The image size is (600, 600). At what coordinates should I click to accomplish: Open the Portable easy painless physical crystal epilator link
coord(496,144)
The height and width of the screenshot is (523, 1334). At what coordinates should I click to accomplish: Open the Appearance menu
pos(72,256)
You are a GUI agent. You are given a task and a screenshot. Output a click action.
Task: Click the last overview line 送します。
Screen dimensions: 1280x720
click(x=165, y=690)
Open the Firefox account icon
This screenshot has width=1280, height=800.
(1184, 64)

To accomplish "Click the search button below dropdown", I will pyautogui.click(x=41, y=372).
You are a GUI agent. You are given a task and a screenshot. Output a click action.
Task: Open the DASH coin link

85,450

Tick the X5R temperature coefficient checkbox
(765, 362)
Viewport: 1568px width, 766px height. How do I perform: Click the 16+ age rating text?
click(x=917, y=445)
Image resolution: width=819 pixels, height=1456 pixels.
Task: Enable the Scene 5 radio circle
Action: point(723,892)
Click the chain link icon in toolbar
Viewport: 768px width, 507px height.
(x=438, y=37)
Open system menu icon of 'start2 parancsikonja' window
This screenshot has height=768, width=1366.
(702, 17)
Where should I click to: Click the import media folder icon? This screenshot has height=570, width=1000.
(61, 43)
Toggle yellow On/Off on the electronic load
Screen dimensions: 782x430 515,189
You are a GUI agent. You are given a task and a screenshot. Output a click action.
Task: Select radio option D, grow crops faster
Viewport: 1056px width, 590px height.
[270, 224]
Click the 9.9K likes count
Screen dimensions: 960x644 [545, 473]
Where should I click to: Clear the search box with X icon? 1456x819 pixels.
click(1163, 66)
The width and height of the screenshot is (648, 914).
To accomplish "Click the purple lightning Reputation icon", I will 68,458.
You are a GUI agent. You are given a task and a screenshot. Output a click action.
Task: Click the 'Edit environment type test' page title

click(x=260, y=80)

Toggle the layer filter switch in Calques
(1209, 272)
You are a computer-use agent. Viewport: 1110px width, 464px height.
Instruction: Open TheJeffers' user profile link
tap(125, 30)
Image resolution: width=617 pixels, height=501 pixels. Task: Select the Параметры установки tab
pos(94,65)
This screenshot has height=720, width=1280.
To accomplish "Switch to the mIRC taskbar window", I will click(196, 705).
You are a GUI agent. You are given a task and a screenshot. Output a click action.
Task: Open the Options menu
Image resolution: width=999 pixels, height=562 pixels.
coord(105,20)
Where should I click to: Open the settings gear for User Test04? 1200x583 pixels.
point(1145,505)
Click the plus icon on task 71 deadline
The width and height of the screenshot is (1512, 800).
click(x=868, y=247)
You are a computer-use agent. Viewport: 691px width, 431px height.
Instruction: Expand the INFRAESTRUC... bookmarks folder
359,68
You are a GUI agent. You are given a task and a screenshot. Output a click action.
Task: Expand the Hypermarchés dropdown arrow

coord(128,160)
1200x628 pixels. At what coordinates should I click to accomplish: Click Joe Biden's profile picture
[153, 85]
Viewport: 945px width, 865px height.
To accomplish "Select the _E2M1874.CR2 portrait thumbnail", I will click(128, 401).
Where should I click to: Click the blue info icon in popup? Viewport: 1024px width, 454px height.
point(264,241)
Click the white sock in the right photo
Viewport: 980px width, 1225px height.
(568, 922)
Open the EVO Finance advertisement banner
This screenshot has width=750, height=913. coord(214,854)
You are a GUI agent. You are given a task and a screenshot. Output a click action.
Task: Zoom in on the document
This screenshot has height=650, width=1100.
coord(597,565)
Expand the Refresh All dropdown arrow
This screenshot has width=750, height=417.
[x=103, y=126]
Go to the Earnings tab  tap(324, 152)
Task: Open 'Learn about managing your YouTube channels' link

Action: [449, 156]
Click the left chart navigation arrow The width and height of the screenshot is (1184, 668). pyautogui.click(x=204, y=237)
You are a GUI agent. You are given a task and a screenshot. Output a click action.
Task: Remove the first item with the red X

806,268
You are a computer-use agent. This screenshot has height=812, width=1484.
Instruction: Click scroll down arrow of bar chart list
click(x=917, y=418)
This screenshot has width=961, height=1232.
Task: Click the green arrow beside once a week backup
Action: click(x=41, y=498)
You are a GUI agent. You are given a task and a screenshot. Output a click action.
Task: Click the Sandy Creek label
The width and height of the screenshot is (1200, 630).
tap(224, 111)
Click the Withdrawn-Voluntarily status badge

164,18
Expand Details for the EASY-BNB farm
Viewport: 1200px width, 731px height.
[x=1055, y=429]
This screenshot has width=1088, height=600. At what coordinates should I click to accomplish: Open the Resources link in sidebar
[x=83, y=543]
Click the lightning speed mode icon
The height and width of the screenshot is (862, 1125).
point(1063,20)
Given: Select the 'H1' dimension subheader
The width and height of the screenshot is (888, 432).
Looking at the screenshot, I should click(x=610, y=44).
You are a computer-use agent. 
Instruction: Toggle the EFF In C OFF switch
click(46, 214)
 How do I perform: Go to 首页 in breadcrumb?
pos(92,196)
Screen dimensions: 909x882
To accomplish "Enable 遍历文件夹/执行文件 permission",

__Work item__. What lines in the material above hold the string "pyautogui"? List them.

__Solved exercise__.
To accomplish "Click the search button below dropdown", I will pyautogui.click(x=41, y=372).
Click the left chart navigation arrow The width and height of the screenshot is (1184, 668). pyautogui.click(x=204, y=237)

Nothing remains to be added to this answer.